Eu e um grupo de amigos entramos na casa noturna Oficina Club no dia 22 de fevereiro de 2026, aproximadamente as 23:00, atraídos pelo valor da entrada que incluía open bar. Pagamos R$ 50,00 e, ao entrar, não fomos informados de que seria obrigatório comprar um copo da casa para consumir as bebidas já pagas. Caso essa informação tivesse sido prestada previamente, eu já teria questionado na hora, pois sou da área jurídica e sei que se trata de prática abusiva conhecida como venda casada.

Ao tentar pegar bebida no último andar, único local onde estavam servindo, fui informado pelo barman de que deveria adquirir o copo da casa. Diante disso, desci, peguei uma água mineral em copo que estava disponível no piso térreo, consumi a água e retornei para ser atendido, porém o barman se recusou a me servir, afirmando de forma bem grosseira que não utilizaria aquele copo.

A princípio procurei o segurança da entrada, que não foi receptivo, e depois o gerente, *****, a quem expliquei que a exigência de compra do copo configura prática abusiva, nos termos do art. 39, inciso I, do Código de Defesa do Consumidor. O gerente tentou argumentar, mas não apresentou justificativa plausível, até porque não há, e acabou me fornecendo um copo da casa gratuitamente, evidenciando o reconhecimento da irregularidade da prática.

A situação piorou quando percebi que meus amigos continuavam sem consumir as bebidas pelas quais haviam pago. Retornei ao gerente com eles e solicitamos copos, ainda que simples, mas ele se recusou. Nesse momento, o gerente alegou que não estava me ouvindo bem e me conduziu até a eclusa da boate para tratar da situação. Ao chegar lá, fui hostilizado pelo segurança que estava na portaria, que já tinha conhecimento da minha demanda, pois eu já havia tratado do assunto anteriormente com o mesmo segurança.

O gerente alegou que a obrigatoriedade do copo havia sido informada na divulgação do evento, à qual não tivemos acesso. Expliquei que, mesmo que houvesse aviso ou qualquer registro escrito, a exigência configura venda casada, e que nenhum aviso ou divulgação se sobrepõe à legislação. Ele também afirmou que seria possível entrar no evento com copo particular, o que se mostrou inconsistente, já que fui impedido de ser servido com o copo da água que eu bebi, que nesse momento era o meu copo particular.

Em seguida, o gerente se retirou sem resolver a situação e sem aviso, não forneceu os copos e me deixou no local, onde fui novamente tratado de forma totalmente hostil. O segurança da portaria afirmou, na maior grosseria, que lá funcionava assim e acabou e me perguntou se eu iria entrar ou sair da festa. Respondi que iria permanecer, pois havia pago e estava só reclamando os meus direitos, porque isso estava na lei. Nesse momento, fui praticamente arrastado pelo bombeiro civil de volta ao interior da boate, enquanto ele debochava: O que você entende de lei?. Eu respondi: Sou advogado licenciado, foi justamente isso que estudei. Já havia sido arrastado para dentro quando a porta se fechou de maneira abrupta praticamente na minha cara.

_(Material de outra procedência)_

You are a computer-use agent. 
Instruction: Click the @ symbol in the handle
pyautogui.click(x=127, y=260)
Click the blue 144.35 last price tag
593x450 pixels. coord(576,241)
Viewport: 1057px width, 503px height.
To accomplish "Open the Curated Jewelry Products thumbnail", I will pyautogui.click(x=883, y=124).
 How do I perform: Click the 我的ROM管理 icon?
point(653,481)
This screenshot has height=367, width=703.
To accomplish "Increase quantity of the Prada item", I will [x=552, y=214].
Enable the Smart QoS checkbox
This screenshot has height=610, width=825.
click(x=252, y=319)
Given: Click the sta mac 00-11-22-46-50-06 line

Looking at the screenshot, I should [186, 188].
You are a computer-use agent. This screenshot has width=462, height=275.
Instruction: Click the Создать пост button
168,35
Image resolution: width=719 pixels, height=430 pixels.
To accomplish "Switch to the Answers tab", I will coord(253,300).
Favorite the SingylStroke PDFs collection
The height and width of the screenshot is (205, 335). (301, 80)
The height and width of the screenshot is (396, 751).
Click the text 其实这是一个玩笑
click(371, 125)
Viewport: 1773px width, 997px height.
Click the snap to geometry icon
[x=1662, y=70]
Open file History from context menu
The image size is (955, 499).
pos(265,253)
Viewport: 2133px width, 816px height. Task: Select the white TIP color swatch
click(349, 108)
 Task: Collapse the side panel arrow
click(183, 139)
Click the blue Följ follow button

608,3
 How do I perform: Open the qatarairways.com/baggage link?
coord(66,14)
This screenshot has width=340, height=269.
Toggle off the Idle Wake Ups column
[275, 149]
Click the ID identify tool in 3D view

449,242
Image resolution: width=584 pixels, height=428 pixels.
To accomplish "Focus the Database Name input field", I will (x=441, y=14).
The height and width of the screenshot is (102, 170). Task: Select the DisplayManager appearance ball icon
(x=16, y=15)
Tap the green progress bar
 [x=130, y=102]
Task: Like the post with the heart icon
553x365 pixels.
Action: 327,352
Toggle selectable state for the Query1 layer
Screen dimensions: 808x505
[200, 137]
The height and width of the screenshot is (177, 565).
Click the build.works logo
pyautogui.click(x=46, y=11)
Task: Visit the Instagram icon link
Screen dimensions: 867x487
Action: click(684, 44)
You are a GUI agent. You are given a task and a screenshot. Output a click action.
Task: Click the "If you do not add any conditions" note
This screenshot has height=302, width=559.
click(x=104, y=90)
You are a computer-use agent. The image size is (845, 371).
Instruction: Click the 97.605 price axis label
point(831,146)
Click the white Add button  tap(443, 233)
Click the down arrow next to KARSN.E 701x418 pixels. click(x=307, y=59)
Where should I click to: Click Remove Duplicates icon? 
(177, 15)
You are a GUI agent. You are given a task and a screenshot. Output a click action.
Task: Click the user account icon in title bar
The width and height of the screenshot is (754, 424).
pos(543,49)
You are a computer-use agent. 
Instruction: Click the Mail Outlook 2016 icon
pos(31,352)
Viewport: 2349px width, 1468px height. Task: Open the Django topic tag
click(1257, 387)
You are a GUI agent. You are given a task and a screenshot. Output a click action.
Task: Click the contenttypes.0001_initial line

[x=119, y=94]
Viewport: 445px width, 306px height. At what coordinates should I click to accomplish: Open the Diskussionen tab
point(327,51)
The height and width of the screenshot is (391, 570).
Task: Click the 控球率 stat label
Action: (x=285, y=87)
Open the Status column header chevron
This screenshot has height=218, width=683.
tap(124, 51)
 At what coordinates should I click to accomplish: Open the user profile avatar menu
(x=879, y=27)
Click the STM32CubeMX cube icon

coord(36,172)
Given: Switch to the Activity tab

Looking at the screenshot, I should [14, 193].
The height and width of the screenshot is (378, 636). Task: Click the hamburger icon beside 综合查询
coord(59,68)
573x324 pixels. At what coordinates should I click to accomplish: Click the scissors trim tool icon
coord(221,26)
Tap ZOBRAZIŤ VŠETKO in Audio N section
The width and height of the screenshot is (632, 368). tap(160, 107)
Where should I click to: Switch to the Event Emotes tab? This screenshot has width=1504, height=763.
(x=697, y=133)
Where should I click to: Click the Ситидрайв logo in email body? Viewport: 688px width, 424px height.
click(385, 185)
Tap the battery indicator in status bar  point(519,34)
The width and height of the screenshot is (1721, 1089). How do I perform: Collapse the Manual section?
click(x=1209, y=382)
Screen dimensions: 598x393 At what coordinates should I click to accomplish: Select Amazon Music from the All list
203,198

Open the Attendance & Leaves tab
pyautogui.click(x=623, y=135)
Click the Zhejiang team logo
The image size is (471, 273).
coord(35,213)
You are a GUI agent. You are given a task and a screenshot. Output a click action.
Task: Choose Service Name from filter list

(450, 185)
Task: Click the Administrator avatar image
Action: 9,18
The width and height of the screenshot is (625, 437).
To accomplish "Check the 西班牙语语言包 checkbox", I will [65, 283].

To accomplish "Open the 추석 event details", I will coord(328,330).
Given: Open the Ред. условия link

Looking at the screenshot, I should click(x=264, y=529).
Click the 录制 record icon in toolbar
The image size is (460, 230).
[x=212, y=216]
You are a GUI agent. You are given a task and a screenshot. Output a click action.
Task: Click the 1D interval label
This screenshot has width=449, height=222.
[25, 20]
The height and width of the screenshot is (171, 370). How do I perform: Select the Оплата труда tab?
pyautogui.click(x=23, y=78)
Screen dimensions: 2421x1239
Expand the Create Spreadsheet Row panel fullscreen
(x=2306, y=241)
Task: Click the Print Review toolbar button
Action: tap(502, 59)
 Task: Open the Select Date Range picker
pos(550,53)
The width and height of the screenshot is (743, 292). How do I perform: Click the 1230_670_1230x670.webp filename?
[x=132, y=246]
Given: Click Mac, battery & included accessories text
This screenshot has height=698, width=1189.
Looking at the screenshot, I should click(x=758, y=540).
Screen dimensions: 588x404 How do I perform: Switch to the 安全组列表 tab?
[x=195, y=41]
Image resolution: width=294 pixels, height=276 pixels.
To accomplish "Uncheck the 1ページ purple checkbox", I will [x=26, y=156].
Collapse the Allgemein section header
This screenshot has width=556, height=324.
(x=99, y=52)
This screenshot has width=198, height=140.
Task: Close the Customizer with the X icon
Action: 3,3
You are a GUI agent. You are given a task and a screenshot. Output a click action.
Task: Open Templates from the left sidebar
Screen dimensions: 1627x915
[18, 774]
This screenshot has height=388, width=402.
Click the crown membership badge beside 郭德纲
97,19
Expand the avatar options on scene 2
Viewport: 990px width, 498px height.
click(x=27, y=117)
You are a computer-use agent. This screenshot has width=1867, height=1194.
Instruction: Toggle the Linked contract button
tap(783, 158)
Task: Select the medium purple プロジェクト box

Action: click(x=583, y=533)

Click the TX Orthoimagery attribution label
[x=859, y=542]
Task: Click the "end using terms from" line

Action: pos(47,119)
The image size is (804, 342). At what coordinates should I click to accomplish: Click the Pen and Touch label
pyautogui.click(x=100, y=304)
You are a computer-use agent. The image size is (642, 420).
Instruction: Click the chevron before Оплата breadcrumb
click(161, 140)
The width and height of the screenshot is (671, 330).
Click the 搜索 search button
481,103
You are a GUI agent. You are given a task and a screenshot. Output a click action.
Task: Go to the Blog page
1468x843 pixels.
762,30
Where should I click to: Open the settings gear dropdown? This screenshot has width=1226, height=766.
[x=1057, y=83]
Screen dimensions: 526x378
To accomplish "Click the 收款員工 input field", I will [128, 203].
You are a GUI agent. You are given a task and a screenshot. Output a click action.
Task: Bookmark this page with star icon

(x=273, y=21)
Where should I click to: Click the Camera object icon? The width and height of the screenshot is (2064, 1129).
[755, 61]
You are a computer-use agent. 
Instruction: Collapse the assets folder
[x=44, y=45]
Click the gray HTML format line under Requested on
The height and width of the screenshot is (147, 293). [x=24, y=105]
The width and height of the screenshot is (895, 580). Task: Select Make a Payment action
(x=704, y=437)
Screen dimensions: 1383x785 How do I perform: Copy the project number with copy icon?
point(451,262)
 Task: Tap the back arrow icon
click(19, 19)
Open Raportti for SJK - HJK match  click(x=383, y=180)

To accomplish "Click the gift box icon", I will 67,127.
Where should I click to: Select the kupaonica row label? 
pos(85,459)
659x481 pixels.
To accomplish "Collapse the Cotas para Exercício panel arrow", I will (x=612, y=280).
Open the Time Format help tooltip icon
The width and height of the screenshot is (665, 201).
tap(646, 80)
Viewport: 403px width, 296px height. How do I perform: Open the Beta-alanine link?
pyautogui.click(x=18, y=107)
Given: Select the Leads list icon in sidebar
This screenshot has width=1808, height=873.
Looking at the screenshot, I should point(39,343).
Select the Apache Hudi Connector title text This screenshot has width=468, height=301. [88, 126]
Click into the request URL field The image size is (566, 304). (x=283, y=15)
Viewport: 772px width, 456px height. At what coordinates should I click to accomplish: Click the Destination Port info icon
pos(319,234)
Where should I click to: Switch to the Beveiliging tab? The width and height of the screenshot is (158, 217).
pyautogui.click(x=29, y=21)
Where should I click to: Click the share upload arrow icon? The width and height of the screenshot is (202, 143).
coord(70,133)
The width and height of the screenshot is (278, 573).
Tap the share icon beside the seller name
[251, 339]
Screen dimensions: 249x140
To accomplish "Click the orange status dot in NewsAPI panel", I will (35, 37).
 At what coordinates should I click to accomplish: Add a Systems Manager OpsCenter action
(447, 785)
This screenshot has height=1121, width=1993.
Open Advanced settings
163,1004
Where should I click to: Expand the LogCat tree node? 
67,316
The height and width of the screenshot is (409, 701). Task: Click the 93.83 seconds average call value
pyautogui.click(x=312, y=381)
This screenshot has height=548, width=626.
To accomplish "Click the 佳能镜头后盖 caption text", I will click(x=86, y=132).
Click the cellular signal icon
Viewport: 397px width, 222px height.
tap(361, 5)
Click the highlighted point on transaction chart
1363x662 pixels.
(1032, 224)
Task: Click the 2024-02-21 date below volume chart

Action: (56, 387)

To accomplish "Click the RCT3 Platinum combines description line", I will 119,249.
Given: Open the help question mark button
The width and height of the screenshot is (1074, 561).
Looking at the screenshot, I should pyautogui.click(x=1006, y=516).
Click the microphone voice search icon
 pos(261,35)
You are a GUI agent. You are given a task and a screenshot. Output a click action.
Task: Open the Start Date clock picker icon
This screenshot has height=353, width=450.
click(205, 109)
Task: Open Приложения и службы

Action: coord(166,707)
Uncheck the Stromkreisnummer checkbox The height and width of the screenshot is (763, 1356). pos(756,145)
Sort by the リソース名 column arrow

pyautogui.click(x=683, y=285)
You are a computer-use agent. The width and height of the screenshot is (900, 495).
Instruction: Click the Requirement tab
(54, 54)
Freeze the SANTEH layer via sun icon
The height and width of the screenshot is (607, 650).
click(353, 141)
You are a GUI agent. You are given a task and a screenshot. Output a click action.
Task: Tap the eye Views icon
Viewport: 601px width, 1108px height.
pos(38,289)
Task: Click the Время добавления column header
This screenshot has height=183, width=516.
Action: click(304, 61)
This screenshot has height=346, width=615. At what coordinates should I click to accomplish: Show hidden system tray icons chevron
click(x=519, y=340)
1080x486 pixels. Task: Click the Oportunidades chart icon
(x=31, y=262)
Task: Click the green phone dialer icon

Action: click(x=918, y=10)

Meus amigos, que estavam do lado de dentro, próximos à porta, esperando o desfecho, ao presenciarem a situação, vieram preocupados, questionando se eu havia sido agredido, pois viram a forma como voltei arrastado e a brutalidade com que a porta foi fechada em mim. Após relatar brevemente o ocorrido para os meus amigos, decidi deixar o local às 23:29, extremamente insatisfeito, humilhado e inerte com toda a situação.

Ressalto que, ao adquirir ingresso open bar, o consumidor paga pelo direito de consumir bebidas livremente durante o evento. Sem o fornecimento de um meio adequado para consumo, como um copo, o serviço se torna inviável. Exigir a compra de um item adicional para usufruir do que já foi contratado configura venda casada, prática abusiva que restringe o acesso ao serviço e transfere indevidamente ao consumidor um custo que deveria estar incluído na oferta.

Já formalizei uma denúncia/reclamação no PROCON do Estado de São Paulo e tentei registrá-la no site Consumidor.com, mas não consegui, porque a empresa não está cadastrada. Considero importante também esclarecer o ocorrido aqui nesta plataforma.
Ao sair da casa noturna eu verbalizei ao Gerente que eu iria buscar meus direitos e assim o farei.